As I sit here, on the day I turn 27, I reflect on the past years of my life. I’ve done a lot, seen a lot, loved and worked a lot. I’m not ANYWHERE near where I thought I’d be, had you asked me at 10. I harbored fantasies that I’d be married by now (yes, I’m one of those people who have a pinterest board dedicated to my “one-day dream wedding”…no, I’m not ashamed), working at a job I loved, in a really cool place with lots of things to do, and of course I’d be making art, writing, reading, and doing all the things I love.

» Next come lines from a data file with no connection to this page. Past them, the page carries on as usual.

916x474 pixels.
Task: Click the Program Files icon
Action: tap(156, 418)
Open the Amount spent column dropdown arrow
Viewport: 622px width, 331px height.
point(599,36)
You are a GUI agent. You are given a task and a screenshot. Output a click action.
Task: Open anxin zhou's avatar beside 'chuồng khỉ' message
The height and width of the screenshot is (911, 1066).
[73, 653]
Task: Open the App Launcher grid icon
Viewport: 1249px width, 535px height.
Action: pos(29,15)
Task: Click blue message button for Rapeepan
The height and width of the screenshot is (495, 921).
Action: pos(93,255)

I’ve lost my hearing at 5, gained a Cochlear Implant at 6, played soccer for 16 years, graduated from High School as valedictorian, completed college with honors, struggled with an eating disorder (from which I learned a lot, and am eternally thankful for the people who supported me even when it made me want to hate them), run marathons, taught school, obtained a Masters degree, worked in museums, worked in a coffee shop (YUMMMMMM!), and am now wondering what else I will do. I’m on the brink of potentially doing some things I couldn’t have pictured before; I’ve changed and grown a lot over the years, and I think I have a healthier perspective now than I’ve ever had.

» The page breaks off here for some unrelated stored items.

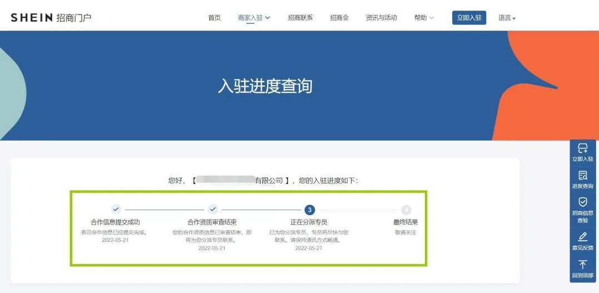
Task: Open the 语言 language dropdown
Action: tap(507, 18)
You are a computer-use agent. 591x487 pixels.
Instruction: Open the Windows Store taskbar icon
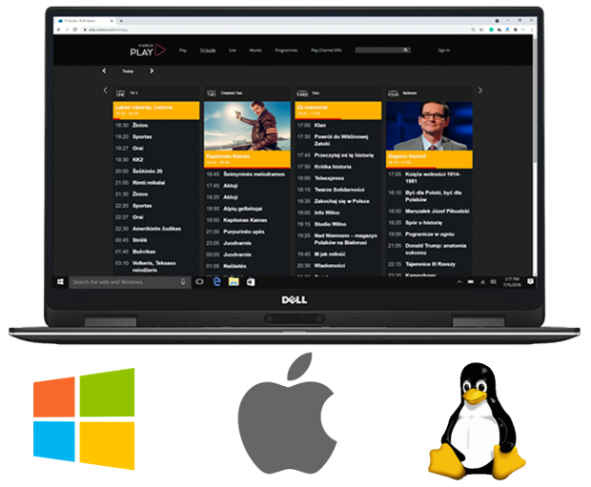click(x=250, y=282)
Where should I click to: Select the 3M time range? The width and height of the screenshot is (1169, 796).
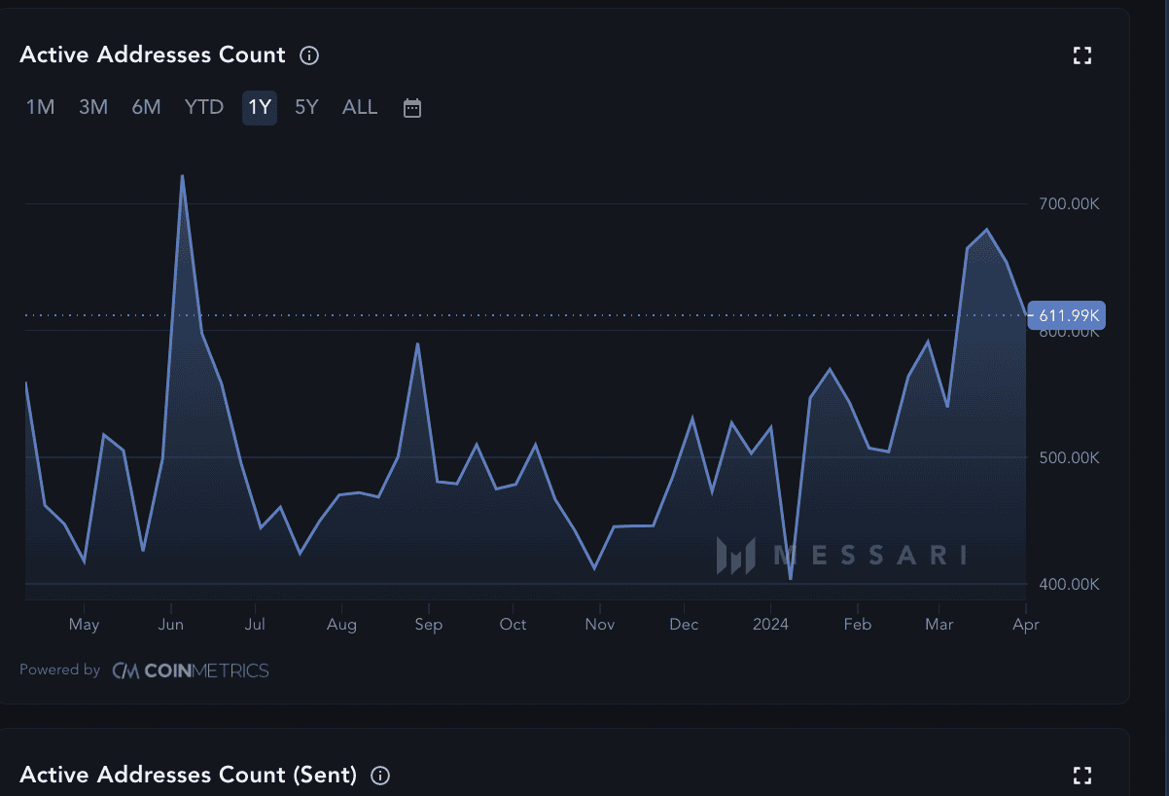pos(93,107)
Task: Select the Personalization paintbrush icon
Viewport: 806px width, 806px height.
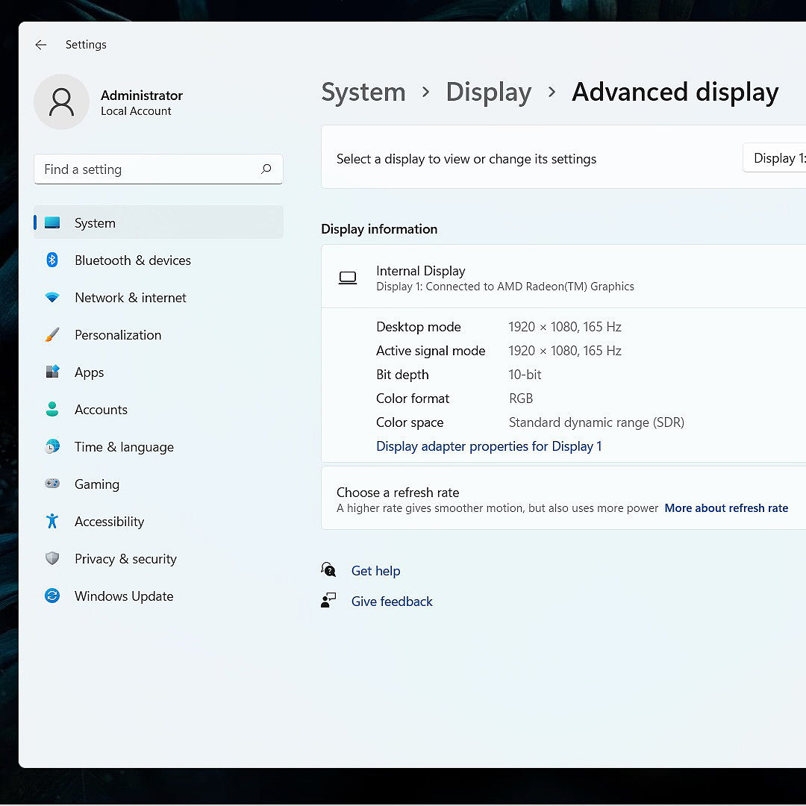Action: coord(52,335)
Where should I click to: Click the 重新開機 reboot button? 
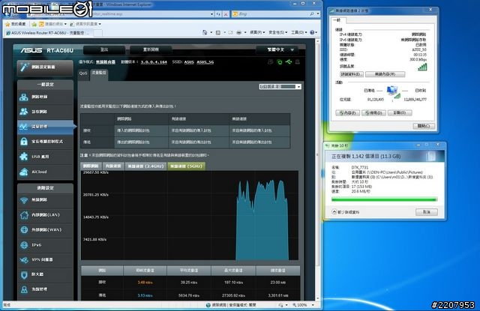click(x=151, y=49)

There’s really only one thing I’m sure of… (okay; two… coffee is DELISH).
Okay, I think I’ll leave it at that for now. Sorry (not sorry) for all the images, but as an artist, images often speak more than text alone. I should make some images with verses and watercolors and sell those… hmmm… or just plaster them all over my walls to remind me of what I never EVER want to lose sight of!
We’ve all heard it said AT LEAST a million times… “Patience is a virtue.” I honestly have no idea where this quote originated, and let me spare you the time of looking it up online; you’ll get a zillion different answers, and who knows which one is correct!
For me, I’ve heard it the most from my parents…
As a kid, I was ready to start playing soccer before I was old enough… “Patience is a virtue.” (Although, my Athletic Director father went ahead and let me start)
When I lost my hearing, I was impatient to get to the next step, because I had to wear useless hearing aids (hearing aids are great, but when you have NO hearing for them to aid, not so much)… “Patience is a virtue.”
Growing up, I’d be super-impatient about something with school, theatre, art, etc… there it was again… “Patience is a virtue.”
Applying for college… “Patience is a virtue.”
Now I’m at a point of my life where I’ve heard it SO many times, I’m about sick of it, honestly. I graduated from the Rochester Institute of Technology with my MFA in Fine Art this past May, and have VERY impatiently been applying and waiting for jobs. In fact, I’ve been so impatient, I let fear rule my thoughts, and I almost took a job I didn’t really want, simply for the sake of working again–I’m so ready to get out on my own again, pave my own way into this crazy world, meet new people, see new things, visit new places…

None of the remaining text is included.